How can we reverse this trend?

------
pjungwir
Filemaker Pro. It is flexible and under-the-radar like Excel, so non-
programmers can just get stuff done, but you wind up much less of a mess once
it metastasizes into a critical business tool. It even has a client-server
mode so you have share-ability.

Aldus PageMaker. This isn't going extinct---it's long dead. I did our college
literary magazine with this, and it was so fluid. For professional work it
lost to Quark, but it was so much better for ordinary people with small-to-
medium projects. I've never seen anything like it since.

Knockout. This is really nice technology: so much simpler than Angular or
Ember, more like a library than a framework. Made to play nice with lots of
other small JS tools. But last I checked the mapping plugin was abandoned and
had no replacement. I would love to use this for my projects but feel like it
would be a disservice to my clients.

------
Blackthorn
IRC. I basically grew up on it.

------
daxfohl
\- Plain HTML. Now even craigslist has succumbed to "web 2.0" pressure. Web
1.0 really wasn't so bad.

\- Drop shadows

\- TV stations. You used to be able to go to a friend's house and know how to
operate the TV without needing a tutorial.

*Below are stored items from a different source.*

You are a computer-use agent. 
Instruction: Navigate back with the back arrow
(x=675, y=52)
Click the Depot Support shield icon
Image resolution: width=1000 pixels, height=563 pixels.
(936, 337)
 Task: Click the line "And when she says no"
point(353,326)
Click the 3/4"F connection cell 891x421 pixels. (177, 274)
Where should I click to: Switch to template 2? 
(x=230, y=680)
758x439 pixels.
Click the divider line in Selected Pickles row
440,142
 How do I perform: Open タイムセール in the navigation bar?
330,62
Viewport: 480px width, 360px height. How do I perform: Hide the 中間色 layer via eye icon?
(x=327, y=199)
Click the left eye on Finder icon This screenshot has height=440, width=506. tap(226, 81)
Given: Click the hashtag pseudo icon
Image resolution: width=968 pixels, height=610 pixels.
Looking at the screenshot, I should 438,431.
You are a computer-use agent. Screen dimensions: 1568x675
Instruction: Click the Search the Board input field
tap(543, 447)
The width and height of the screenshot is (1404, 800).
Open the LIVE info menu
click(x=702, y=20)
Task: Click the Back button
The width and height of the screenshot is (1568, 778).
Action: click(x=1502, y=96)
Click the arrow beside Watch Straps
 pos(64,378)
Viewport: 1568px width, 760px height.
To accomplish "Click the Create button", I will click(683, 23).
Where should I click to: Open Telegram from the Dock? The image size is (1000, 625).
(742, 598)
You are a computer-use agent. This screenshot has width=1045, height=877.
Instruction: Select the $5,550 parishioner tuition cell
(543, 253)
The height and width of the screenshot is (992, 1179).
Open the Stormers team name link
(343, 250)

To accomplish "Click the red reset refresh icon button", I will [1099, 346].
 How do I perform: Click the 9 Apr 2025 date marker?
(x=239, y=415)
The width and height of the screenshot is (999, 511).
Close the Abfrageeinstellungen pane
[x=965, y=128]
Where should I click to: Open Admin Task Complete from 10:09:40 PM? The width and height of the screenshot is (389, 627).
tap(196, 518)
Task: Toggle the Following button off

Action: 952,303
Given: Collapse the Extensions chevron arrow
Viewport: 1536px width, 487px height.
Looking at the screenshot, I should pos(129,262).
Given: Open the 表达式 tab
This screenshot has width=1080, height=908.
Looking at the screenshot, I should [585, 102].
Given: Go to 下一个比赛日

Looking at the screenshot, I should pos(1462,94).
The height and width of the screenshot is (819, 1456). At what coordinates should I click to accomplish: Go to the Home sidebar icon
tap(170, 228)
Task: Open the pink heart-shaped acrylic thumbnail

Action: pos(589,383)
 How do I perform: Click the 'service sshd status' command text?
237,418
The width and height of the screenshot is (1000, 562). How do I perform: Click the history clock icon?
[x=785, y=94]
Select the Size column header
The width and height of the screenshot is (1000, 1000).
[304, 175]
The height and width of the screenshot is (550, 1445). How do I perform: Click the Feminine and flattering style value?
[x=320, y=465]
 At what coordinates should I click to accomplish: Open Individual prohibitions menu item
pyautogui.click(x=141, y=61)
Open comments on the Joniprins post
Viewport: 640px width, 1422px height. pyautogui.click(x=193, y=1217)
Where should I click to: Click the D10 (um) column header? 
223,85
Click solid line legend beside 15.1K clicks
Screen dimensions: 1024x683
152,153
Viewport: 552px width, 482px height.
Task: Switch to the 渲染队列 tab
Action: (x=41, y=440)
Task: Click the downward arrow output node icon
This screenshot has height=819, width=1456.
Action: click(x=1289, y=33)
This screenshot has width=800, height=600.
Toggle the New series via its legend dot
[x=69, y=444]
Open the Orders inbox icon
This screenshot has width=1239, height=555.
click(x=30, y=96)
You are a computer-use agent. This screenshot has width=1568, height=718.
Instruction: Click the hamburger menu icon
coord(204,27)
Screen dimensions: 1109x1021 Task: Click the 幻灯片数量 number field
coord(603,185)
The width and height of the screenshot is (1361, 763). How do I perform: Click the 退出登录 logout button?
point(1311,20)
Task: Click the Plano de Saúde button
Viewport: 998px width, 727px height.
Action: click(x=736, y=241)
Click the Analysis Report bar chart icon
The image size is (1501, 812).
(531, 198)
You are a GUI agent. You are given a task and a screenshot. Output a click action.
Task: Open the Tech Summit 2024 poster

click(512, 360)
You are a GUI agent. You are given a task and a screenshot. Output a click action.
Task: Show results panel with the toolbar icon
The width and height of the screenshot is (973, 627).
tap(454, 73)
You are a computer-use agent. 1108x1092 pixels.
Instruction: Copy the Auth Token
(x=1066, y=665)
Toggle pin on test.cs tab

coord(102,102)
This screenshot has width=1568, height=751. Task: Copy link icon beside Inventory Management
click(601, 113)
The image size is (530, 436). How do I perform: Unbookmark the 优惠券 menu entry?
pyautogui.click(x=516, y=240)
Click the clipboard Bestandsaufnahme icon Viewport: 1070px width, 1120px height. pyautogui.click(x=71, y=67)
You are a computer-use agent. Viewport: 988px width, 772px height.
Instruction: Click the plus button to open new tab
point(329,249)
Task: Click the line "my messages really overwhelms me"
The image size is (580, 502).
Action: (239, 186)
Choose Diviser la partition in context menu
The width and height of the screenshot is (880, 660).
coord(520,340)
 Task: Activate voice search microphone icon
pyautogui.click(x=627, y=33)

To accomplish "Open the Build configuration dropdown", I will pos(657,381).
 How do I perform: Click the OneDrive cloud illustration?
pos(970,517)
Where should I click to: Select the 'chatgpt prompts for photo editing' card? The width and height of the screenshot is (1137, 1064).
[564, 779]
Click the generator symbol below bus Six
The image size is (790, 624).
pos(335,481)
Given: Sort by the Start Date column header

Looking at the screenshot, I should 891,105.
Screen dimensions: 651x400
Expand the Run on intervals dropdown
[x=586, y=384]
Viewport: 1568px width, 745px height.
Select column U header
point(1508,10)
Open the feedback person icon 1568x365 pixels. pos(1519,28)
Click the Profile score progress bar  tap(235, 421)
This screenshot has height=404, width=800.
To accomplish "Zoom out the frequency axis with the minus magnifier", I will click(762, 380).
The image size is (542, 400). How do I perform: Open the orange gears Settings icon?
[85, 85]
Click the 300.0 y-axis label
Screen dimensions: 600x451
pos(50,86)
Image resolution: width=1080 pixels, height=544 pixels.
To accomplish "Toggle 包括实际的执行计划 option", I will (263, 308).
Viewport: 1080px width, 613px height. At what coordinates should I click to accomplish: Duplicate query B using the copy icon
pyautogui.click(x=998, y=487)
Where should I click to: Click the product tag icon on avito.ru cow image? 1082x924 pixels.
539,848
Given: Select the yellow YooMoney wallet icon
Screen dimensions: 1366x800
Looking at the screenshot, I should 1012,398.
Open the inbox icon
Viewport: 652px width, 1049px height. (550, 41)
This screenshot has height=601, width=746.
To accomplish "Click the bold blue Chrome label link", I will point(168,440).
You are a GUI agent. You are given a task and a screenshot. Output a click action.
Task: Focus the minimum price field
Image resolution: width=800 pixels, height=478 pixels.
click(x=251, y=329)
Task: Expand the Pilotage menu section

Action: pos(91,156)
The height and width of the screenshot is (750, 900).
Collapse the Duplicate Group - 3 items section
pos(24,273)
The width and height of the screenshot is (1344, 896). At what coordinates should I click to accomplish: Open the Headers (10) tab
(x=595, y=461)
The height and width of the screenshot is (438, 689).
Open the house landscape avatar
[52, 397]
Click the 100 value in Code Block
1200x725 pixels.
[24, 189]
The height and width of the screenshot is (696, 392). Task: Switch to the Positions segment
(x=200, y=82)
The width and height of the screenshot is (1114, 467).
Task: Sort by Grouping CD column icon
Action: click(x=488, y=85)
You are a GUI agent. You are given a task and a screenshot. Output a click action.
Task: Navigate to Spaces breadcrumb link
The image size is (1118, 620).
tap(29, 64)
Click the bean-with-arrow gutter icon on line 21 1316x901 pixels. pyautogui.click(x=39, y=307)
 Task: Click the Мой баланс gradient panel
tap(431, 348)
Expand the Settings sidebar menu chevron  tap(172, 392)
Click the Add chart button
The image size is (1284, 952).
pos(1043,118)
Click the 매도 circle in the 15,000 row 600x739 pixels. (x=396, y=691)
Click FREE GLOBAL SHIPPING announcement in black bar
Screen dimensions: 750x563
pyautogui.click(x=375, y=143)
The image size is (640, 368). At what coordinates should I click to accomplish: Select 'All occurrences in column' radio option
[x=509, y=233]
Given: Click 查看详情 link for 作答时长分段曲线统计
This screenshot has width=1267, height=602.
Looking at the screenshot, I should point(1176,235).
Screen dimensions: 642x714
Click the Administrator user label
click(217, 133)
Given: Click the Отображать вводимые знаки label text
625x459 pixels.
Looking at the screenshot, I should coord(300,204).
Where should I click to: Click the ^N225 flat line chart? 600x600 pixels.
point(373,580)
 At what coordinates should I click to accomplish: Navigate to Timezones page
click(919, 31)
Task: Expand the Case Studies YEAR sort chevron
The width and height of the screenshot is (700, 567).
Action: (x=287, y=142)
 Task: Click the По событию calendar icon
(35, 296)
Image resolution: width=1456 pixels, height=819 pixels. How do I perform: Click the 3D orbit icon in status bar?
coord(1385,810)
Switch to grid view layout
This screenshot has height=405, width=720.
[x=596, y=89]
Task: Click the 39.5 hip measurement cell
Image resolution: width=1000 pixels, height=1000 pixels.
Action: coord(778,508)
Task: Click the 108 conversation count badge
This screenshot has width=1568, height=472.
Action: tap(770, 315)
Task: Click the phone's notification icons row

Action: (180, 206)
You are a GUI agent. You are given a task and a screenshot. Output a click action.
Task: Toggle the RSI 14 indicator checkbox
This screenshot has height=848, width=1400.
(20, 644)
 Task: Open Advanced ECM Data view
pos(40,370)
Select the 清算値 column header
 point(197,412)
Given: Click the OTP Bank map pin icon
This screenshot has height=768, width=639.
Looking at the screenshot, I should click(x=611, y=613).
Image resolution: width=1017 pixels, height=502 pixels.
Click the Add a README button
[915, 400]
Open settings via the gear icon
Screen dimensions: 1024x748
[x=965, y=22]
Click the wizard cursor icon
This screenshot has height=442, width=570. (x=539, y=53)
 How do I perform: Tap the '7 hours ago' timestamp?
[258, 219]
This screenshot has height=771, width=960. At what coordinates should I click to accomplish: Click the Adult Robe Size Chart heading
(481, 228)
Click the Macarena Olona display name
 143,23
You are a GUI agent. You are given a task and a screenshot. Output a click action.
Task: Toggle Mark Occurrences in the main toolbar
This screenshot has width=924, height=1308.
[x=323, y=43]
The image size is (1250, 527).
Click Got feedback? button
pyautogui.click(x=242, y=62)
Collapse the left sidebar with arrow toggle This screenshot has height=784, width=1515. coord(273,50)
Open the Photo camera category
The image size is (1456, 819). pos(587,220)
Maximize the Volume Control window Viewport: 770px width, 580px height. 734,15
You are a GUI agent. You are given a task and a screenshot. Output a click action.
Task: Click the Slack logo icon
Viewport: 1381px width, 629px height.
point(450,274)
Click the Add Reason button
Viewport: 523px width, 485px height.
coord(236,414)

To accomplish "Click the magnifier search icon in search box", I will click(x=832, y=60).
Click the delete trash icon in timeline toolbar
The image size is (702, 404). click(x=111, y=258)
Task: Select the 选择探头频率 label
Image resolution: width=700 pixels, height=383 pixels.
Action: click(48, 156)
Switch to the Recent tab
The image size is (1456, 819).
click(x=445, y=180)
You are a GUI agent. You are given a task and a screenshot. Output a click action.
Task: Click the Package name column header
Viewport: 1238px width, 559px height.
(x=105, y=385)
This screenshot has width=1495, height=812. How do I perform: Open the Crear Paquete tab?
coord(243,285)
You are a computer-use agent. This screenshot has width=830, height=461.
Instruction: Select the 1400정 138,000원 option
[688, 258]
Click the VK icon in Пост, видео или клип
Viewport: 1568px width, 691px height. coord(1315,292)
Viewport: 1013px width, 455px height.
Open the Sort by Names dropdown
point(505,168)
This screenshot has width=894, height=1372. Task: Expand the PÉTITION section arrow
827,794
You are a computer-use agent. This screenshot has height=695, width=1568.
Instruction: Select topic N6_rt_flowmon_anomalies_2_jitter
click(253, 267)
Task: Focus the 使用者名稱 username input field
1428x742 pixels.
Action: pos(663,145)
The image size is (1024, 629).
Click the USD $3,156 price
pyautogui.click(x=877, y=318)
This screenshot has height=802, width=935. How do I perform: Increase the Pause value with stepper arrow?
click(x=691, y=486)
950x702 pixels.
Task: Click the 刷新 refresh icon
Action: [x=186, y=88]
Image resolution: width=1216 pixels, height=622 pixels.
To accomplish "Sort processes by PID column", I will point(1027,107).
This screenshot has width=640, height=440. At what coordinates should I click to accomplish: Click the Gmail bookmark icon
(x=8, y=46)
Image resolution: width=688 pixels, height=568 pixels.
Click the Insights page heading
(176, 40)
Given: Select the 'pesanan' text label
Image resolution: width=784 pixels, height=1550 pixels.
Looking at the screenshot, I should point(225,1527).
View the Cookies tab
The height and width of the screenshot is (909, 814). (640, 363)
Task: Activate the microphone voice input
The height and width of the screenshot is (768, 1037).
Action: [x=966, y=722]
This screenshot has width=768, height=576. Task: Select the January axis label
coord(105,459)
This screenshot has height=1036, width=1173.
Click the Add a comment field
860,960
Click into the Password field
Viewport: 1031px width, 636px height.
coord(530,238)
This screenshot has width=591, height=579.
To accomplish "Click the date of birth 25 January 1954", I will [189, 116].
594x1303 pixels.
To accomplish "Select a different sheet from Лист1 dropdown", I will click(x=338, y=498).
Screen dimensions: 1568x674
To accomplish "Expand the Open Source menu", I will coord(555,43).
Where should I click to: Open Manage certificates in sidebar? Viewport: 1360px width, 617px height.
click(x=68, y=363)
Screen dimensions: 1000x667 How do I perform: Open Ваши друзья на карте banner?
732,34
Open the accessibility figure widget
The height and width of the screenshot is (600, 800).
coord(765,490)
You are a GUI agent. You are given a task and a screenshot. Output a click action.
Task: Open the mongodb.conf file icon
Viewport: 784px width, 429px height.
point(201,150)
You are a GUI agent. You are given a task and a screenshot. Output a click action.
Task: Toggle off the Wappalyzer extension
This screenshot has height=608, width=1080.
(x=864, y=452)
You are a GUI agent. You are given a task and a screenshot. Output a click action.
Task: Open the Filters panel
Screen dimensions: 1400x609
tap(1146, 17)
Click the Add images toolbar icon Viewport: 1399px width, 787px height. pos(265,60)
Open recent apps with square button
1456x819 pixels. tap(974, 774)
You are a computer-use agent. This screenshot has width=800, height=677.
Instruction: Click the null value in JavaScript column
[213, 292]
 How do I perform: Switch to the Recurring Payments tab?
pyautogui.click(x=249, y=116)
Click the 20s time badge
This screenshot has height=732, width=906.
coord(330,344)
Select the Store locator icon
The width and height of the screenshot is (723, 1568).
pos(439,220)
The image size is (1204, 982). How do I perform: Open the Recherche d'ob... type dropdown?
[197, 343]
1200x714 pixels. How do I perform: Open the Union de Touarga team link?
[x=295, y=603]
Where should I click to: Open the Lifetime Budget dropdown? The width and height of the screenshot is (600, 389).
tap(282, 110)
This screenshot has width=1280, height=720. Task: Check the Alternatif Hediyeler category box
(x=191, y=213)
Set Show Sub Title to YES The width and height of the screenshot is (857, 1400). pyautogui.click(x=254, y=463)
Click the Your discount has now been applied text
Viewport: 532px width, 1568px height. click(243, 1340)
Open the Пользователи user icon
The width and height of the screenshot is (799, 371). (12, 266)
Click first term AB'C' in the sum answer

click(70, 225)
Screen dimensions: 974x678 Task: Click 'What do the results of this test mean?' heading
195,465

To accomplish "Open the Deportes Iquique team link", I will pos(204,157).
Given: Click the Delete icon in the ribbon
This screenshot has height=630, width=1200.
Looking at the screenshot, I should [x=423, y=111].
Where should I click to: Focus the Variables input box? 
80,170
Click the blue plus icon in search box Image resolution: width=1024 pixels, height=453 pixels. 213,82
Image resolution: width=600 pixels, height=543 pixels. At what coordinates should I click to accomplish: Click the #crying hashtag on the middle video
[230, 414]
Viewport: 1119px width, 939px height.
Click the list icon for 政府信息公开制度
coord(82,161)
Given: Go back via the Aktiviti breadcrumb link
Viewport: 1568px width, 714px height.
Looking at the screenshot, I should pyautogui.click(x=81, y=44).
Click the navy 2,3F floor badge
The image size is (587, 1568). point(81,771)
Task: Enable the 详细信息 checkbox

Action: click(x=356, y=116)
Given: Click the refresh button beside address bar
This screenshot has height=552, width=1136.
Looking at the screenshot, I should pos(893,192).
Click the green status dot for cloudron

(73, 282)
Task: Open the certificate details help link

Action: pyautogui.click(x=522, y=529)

\- Microwave Knobs. Whoever decided that pressing "Time Cook -> 1 -> 0 -> 0 ->
Start", and waiting about 55 seconds and then opening the door, and then still
forcing me to press "Reset", instead of just supplying an old-fashioned timer
knob (accurate to within ~5 sec), and selling that to literally billions of
people, kudos to you. I want knobs back.

\- "Lack thereof". You used to be able to travel to developing nations and get
away from all this junk. "No longer can you do this", which, eh, pouty-face,
but "never again will this be possible", which really is kind of jolting to
me. (And yes I, even in my years, do understand it creates a greater good
(health) but does it? (souls))

\- "finger". Just because, "haha"

------
zaidmo
Floppy disk and cd/dvd drives! When you need to recover files from an old pc
and need a Windows XP startup disk.... it's no fun in 2015.

Worse, it was on an IDE Hard drive and I couldn't find an external hard drive
case for it so I had to take it to a PC repair store that had an IDE adaptor.
Charges $40 to copy any amount of data above 20 Gigabytes.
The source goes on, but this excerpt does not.